Monday, February 18, 2013

Mindy

R.I.P Mindy
Another beautiful and troubled celebrity is gone. I have read about Mindy's dramas for years now....I am sad she chose to end her life. That her demons felt like too much to overcome.

My sweet little client put on a Lifetime movie last night called Bringing Ashley Home. It was the story of Libba Phillips, the founder of Outpost for Hope,  and her search for her mentally ill and drug addicted sister. Through her journey Libba has found a faith in God and is helping to change missing person laws, help families find their missing loved ones, and most of all saving the children of the mentally ill, drug addicted, unnoticed, and homeless population. You can read more about the "missing missing" here.

There are so many people who are viewed as not worth saving, I think of my brother....a mentally ill drug addict, he receives services from the state.The city he lives in is filled with resources for him....but I offer nothing. I have nothing to give him and in all honesty, if he disappeared, he would be a nameless body in the morgue until his case manager figured out what had happened to him.  I would get a call asking me what to do with his body. I selfishly, feel like I can't take on another sick person.
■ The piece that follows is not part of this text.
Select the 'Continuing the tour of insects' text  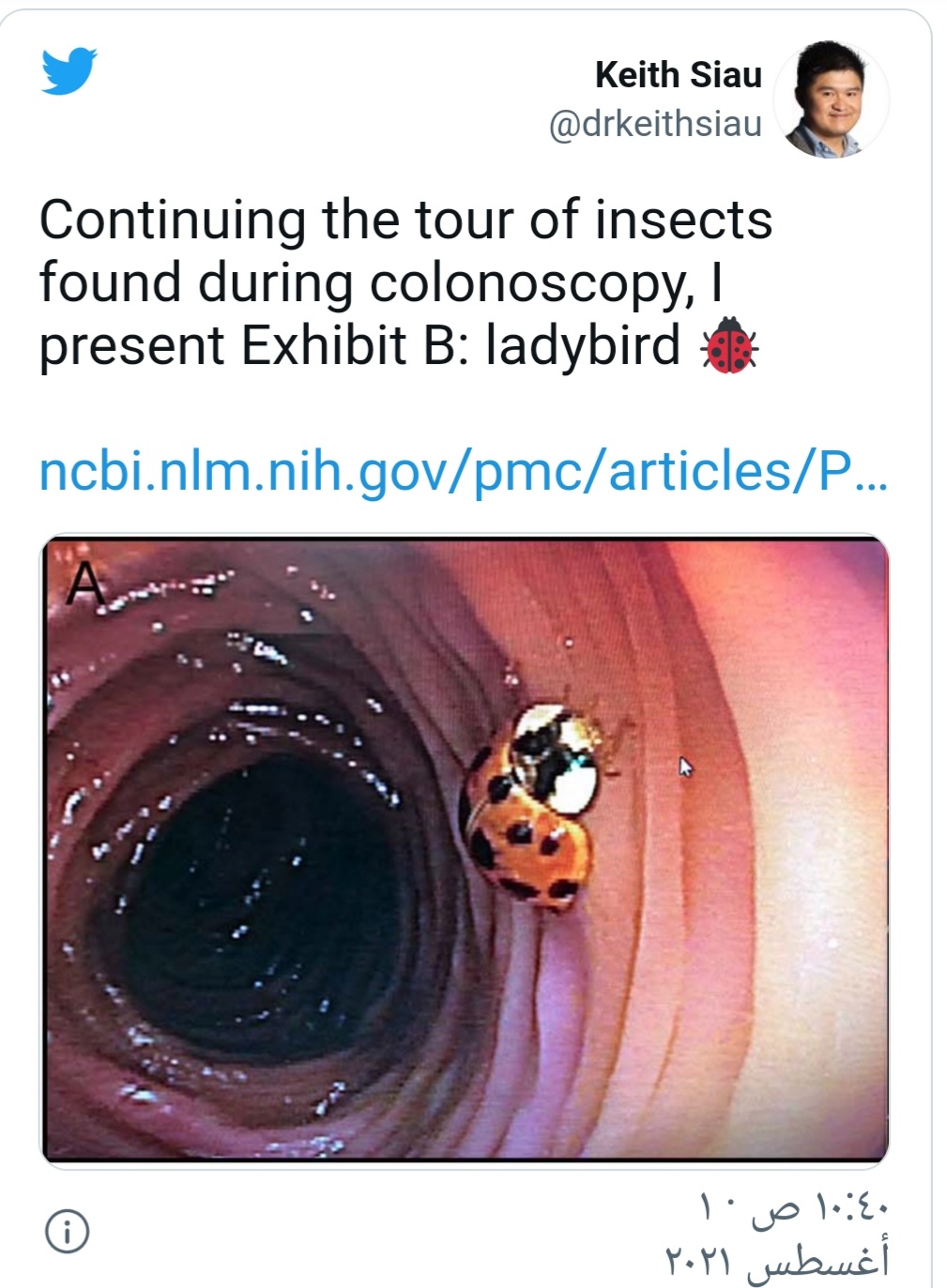click(405, 220)
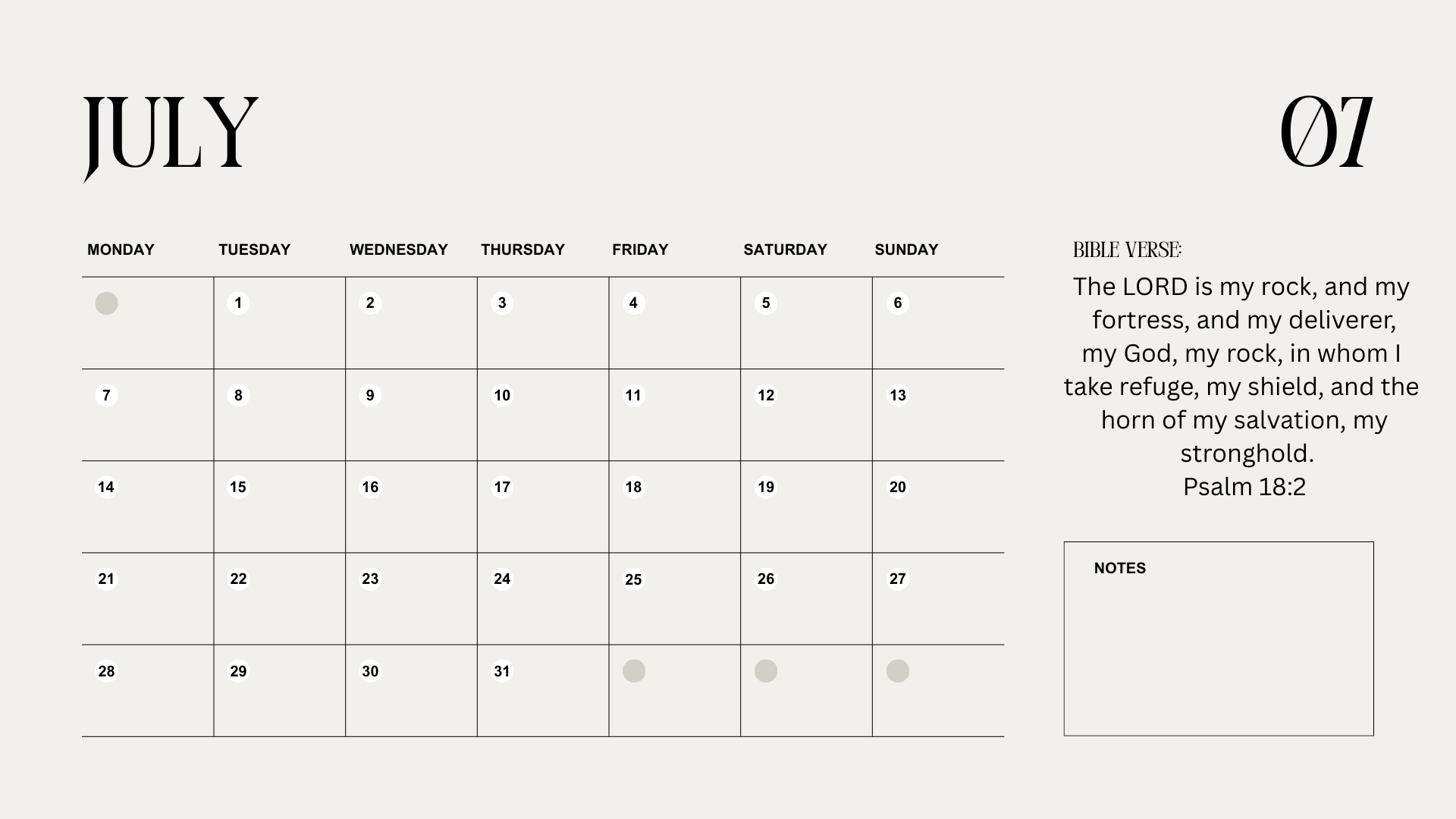Image resolution: width=1456 pixels, height=819 pixels.
Task: Click the grey empty circle under Monday
Action: point(106,303)
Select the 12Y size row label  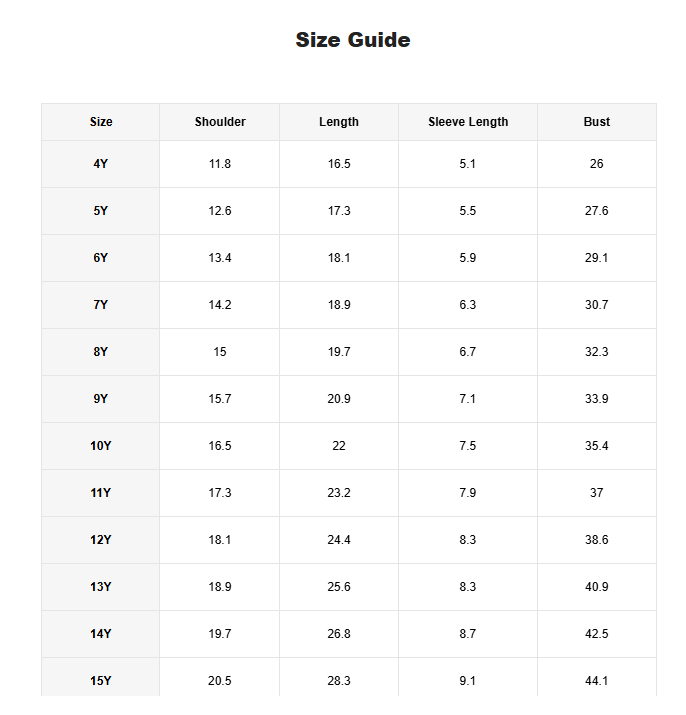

I call and talk to him on the phone. If I can't track him down, I call his case manager and he updates me. I pray for him. But thats it. He's been at it for 30 years.

All I can think to do to feel better is to help in some way. I think feeling better is behind most co-dependents desperate actions. WE want to feel better!

This is a depressing post.....Sorry. I'm posting it anyway, because these are real issues. There was so much I could relate to in the movie last night as far as the privacy walls a family hits. You are shut out at every turn. I think of Linnea Lomax....her family hit the same obstacles and their daughter is gone now. There has to be a way to respect privacy but save those who are truly ill and can't make decisions for themselves.... there just has to be. At least something better than what we are doing now.

Annette

5 comments:

dawn said...

Interesting, I have been contemplating this issue of HIPPA laws, rules, regulations,,, and how to intervene when lives are at risk.

I do beleive we have so many rules instilled upon us that we are not permitted to use good common sense combined with rich life experience.

btw, you found a lovely photo there - she hasn't looked that good in some of her recent pics.

Have a fabulous week Annette

Tori said...

I was channel surfing and saw that but it didn't specify what it was about. I will make sure I watch it next time.

My heart sank when I heard about Mindy. I read that when she was pregnant she took an enormous about of pills to try to kill herself.

My heart aches for her babies, but she has battled this so, so long. May she now finally rest.

Syd said...

Very sad but many people simply lose hope and have nothing left. I wonder sometimes if it isn't simply their time to go. I suppose we will never know those answers.

Signe said...

I don't think it's selfish to be worn out and exhausted from taking care of people, to not be able to care for one more person. It's a human and very valid place to be. Mindy's story is so sad to me. How desperate she must have felt. I'm glad you wrote about her.

Lisa Adamski said...

Sometimes what has worked for me is to share my information with the provider, if I feel the provider will be open to that. I know they can't talk to me, but I can talk to them. Sometimes that helps. I would like to see some kind of "middle road" in sharing information for kids who are over 17 but still in great need of parental guidance and involvement.